In vista di un finale particolarmente impegnativo, oggi il gruppo non ha concesso molto spazio ad un’azione da lontano portata avanti da una dozzina di uomini; azione che, lungo la discesa, è andata scemando ed ha proiettato al comando la coppia formata da Enrico Rossi e Marco Frapporti. Successivamente Frapporti, lungo la salita verso Pavullo (chilometro 132), ha perso contatto da Rossi che è stato poi raggiunto da Kanstantin Siutsou e Felix Cardenas, fuoriusciti nel frattempo all’inseguimento. Poco prima del primo passaggio a Serramazzoni anche Rossi cede e lascia via libera ai due compagni d’avventura, transitati con un leggero margine di vantaggio (16”) sul gruppo guidato dai portacolori della Lampre–NGC.

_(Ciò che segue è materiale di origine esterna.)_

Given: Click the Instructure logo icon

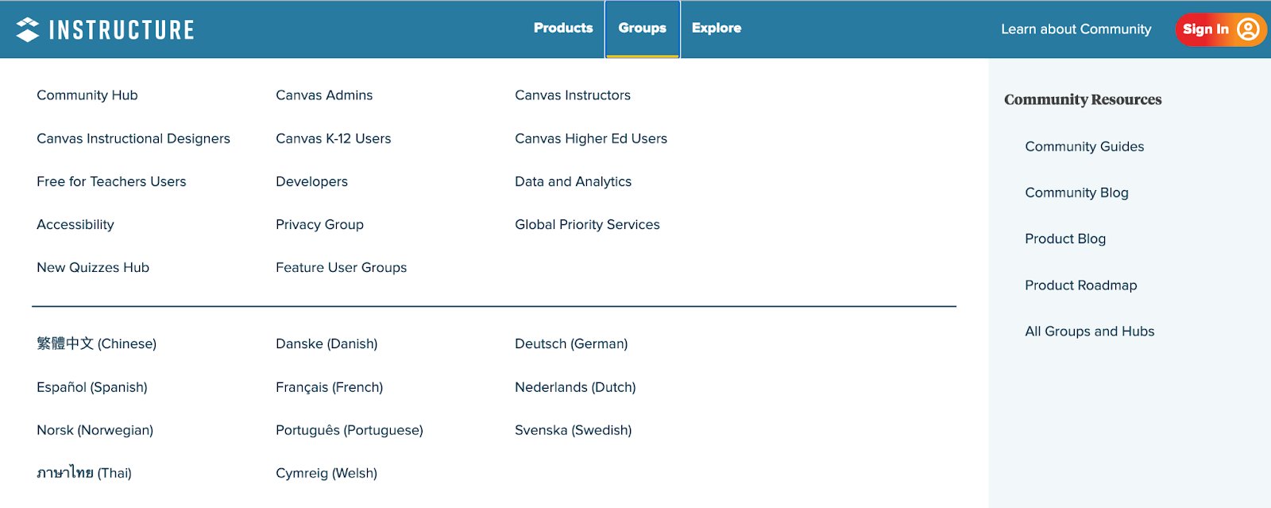Looking at the screenshot, I should [28, 29].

L’incerto finale regala grandi emozioni; a poco più di 10 chilometri.... dalla conclusione rimane solo al comando Cardenas, raggiunto poco dopo dal gruppo dei migliori. In vista dell’inizio del giro conclusivo, a 7 chilometri dall’arrivo, è stato l’austriaco Pfannenberger a rompere gli indugi. L’azione del portacolori del Team Katusha ha frazionato il gruppo di testa, portando al comando un drappello di otto unità: tra questi Damiano Cunego (Lampre Ngc), Cadel Evans (Silence Lotto) e Michael Rogers (Team Columbia High Road). Alle spalle dei battistrada, il gruppo con il leader Giovanni Visconti si è mantenuto sempre a meno di 15 secondi di ritardo.
Ad un chilometro dall’arrivo Cadel Evans ha allungato, trascinando con se Damiano Cunego che ha preceduto l’australiano nello sprint a due e “scippato; leggermente staccato, al terzo posto, si è classificato l’austriaco Christian Pfannenberger. Domani quarta tappa, adatta alle ruote veloci: da Massa Finalese a Finale Emilia 178,5 chilometri da vivere tutto d’un fiato.